SPATIAL AND TEMPORAL CONTROLS ON SOLUTE BEHAVIOR IN RIVERS IN ARID WATERSHEDS: THE OKAVANGO RIVER IN THE OKAVANGO DELTA, NW BOTSWANA


RAMATLAPENG, Goabaone1, ATEKWANA, Eliot A.1 and MOLWALEFHE, Loago2, (1)Earth Sciences, University of Delaware, Newark, DE 19716, (2)Earth and Environmental Sciences, Botswana International University of Science and Technology, P/Bag 16, Palapye, DE, Botswana

Solute transport and solute cycling models for rivers in arid watersheds require a good understanding of sources of solutes, solute transfer to rivers and the processing of solutes in rivers.

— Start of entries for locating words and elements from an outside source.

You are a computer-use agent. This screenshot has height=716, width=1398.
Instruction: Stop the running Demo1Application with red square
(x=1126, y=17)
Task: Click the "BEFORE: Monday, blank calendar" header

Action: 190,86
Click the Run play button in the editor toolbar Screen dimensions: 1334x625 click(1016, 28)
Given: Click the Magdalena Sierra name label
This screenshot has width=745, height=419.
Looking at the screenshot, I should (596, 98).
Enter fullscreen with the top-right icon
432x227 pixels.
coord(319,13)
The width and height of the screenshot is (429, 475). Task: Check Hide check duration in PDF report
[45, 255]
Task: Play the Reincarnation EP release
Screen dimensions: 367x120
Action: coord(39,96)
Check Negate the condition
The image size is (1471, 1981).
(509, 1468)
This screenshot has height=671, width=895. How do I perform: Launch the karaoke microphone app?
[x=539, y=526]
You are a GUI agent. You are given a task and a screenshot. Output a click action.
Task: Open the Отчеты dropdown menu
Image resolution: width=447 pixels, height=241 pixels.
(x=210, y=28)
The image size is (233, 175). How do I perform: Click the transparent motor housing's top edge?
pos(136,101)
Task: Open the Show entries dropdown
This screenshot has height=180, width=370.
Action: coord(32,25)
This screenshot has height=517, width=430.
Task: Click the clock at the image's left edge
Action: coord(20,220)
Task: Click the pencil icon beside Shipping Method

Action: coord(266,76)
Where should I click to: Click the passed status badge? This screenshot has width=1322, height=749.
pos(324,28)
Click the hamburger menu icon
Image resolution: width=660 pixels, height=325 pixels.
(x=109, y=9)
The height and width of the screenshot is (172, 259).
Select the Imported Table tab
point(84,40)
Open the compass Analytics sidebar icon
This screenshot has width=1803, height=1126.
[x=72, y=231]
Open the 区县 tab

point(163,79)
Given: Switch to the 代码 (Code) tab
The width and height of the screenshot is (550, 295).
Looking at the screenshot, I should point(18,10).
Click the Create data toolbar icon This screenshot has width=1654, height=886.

Because solute stores vary in space across arid watersheds and the hydrology is highly variable, we investigated the hourly time series of total dissolved ions (TDI) for 2 years at four stations along the Okavango River flowing through the Okavango Delta (Delta) in semi-arid Botswana. Our objectives were to: (1) document the spatial and temporal variations of solutes and (2) determine the processes controlling variations in solute concentrations in the Okavango River. We observed downriver enrichment in solute concentrations associated with progressive evaporation of river water as it transits across the Delta. At a temporal scale, the solute concentrations at each station showed sub-seasonal to seasonal variations that were chiefly controlled by annual pulse flooding and seasonal rains. The annual pulse flooding and seasonal rains caused variable spatial and temporal hydrologic connectivity between the Okavango River and solute stores in the river floodplains, hundreds of thousands of salt islands and isolated evaporated wetland pools in the Delta. The concentration-normalized water level (C-NWL) relationship for the Okavango River showed that the behavior of solutes in the river which varies across the Delta is a function of the availability of solutes in their temporal stores, variable hydrologic connectivity between the river and solute stores in the local watershed and contribution of solutes from the upper watershed in Angola. Our findings indicate that the temporal hydrology, river connectivity to solute stores in the watershed and evapotranspiration jointly control the solute behavior in the Okavango River at variable spatial and temporal scales. Our findings will inform solute transport and solute cycling models for rivers in arid watersheds.